# Suche: Programmiererin in Festanstellung



## Matze001 (15 Mai 2011)

Für mein 21 Jahre junges Unternehmen im Raum Tuttlingen bin ich noch auf der Suche nach einer geeigneten Programmiererin in Festanstellung.

Vorraussetzungen:

- selbstsicheres und engagiertes Auftreten
- Technikbegeisterung
- Fundierte SPS-Kentnisse, Vorzugsweise S7, Codesys
- Fremdsprachen: AWL, ST



Aufgaben

- Projektierung, Wareneinkauf, Instandhaltung, Wartung
- Störungsbeseitigung vor Ort oder per Fernwartung

Was das Unternehmen Ihnen bietet:

- ein unbefristetes Arbeitsverhältnis
- viel Freiraum und ein flexibles Umfeld
- flexible Arbeitszeiten und Gleitzeit
- Karrieremöglichkeiten in Technik, Führung oder Vertrieb
- Ein abwechslungsreiches Aufgabengebiet


Wenn Sie an dieser interessanten und abwechslungsreichen Aufgabe
interessiert sind, senden Sie bitte Ihre vollständigen Bewerbungsunterlagen per PN zu.



Grüße

Marcel

P.S: Die Idee zu dem Beitrag kam Unimog-HeizeR, puzzlefreak und mir im IRC-Chat
des SPS-Forums. Aus ein paar Wortwitzeleien mit Standardfloskeln  für Stellenausschreibungen
ist nun dieser etwas anders gemeinte "Such"-Beitrag entstanden. Dieser Umstand trägt aber nichts zur Ernsthaftigkeit des Gesuchs bei, ich freue mich über jede PN


----------



## Perfektionist (15 Mai 2011)

darf ich annehmen, dass da ein bestimmtes "i" als Großbuchstabe zu lesen ist?

http://de.wikipedia.org/wiki/Binnen-I


----------



## Matze001 (15 Mai 2011)

Hallo Perfekter,

nein die "Ausschreibung" ist schon richtig formuliert.

Lies doch mal das P.S. 

Grüße

Marcel


----------



## rostiger Nagel (15 Mai 2011)

Perfektionist schrieb:


> darf ich annehmen, dass da ein bestimmtes "i" als Großbuchstabe zu lesen ist?
> 
> http://de.wikipedia.org/wiki/Binnen-I



Der Marcel ist Junggeselle und sucht nur ein weibliches Gegenstück zum Fach-
simpeln, nach Feierabend.....richtig Marcel


----------



## Markus (15 Mai 2011)

» Gespeicherte Einträge
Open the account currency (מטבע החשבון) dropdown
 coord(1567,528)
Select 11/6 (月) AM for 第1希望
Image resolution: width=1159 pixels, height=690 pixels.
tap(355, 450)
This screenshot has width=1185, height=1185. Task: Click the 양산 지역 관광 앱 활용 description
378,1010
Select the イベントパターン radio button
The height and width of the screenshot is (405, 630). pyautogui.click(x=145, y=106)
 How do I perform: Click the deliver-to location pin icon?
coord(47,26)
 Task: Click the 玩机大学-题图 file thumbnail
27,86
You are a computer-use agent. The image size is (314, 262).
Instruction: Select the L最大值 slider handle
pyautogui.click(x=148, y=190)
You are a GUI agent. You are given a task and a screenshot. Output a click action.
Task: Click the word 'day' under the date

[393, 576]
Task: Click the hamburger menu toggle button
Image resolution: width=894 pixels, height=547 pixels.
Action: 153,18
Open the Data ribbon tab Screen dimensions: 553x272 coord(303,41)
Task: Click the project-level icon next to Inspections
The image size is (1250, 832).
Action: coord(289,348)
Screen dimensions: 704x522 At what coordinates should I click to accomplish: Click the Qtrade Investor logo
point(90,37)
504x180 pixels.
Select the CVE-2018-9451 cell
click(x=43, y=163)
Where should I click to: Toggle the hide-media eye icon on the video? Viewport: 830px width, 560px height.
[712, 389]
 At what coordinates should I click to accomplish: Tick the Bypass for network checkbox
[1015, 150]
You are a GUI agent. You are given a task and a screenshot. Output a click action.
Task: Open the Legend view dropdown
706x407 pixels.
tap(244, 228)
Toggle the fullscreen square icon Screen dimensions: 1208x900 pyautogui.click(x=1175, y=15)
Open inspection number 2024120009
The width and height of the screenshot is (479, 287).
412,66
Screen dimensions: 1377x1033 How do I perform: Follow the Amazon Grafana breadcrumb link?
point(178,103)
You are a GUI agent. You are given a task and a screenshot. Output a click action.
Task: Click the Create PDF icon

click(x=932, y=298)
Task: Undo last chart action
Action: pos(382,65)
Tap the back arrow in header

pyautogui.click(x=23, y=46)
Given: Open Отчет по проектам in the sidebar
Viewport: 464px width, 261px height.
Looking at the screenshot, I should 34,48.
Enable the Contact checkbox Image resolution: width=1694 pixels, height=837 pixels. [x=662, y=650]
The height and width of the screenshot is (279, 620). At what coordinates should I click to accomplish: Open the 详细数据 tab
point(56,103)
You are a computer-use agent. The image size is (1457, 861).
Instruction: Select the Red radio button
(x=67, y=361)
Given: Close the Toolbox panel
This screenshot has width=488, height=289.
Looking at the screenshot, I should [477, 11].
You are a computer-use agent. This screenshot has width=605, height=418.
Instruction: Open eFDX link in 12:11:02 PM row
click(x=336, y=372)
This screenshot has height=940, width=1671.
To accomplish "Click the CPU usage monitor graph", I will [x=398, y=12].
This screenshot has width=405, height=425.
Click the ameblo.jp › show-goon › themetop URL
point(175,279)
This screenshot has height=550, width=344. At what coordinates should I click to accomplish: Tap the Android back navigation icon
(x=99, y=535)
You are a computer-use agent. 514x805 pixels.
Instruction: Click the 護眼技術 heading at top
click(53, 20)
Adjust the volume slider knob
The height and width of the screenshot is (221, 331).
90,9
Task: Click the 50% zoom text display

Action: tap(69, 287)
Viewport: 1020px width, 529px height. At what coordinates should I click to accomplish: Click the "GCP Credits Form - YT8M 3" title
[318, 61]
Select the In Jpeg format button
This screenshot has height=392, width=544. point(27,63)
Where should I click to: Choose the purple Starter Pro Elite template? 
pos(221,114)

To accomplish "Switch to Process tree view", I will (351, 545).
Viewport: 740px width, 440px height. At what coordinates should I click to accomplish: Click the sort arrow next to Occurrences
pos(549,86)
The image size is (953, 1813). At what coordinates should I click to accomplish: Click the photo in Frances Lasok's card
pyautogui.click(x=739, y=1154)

» Aufgaben
1. Ersetze im Abschnitt des Forenthreads, der mit den Worten „Wenn Sie an“ beginnt und mit „Bewerbungsunterlagen per PN zu.“ endet, „Bewerbungsunterlagen“ durch „Bewerbungsmappe“ und gib diesen Abschnitt wieder.
2. Überführe die Zeilen der Datensätze von der Zeile mit „This screenshot has width=405, height=425.“ einschließlich bis zum Ende der Datensätze in eine JSON-Liste mit einem String pro Zeile. Leerzeilen lässt du dabei weg.

» Lösungen
1.
Wenn Sie an dieser interessanten und abwechslungsreichen Aufgabe
interessiert sind, senden Sie bitte Ihre vollständigen Bewerbungsmappe per PN zu.

2.
[
  "This screenshot has width=405, height=425.",
  "Click the ameblo.jp › show-goon › themetop URL",
  "point(175,279)",
  "This screenshot has height=550, width=344. At what coordinates should I click to accomplish: Tap the Android back navigation icon",
  "(x=99, y=535)",
  "You are a computer-use agent. 514x805 pixels.",
  "Instruction: Click the 護眼技術 heading at top",
  "click(53, 20)",
  "Adjust the volume slider knob",
  "The height and width of the screenshot is (221, 331).",
  "90,9",
  "Task: Click the 50% zoom text display",
  "Action: tap(69, 287)",
  "Viewport: 1020px width, 529px height. At what coordinates should I click to accomplish: Click the \"GCP Credits Form - YT8M 3\" title",
  "[318, 61]",
  "Select the In Jpeg format button",
  "This screenshot has height=392, width=544. point(27,63)",
  "Where should I click to: Choose the purple Starter Pro Elite template? ",
  "pos(221,114)",
  "To accomplish \"Switch to Process tree view\", I will (351, 545).",
  "Viewport: 740px width, 440px height. At what coordinates should I click to accomplish: Click the sort arrow next to Occurrences",
  "pos(549,86)",
  "The image size is (953, 1813). At what coordinates should I click to accomplish: Click the photo in Frances Lasok's card",
  "pyautogui.click(x=739, y=1154)"
]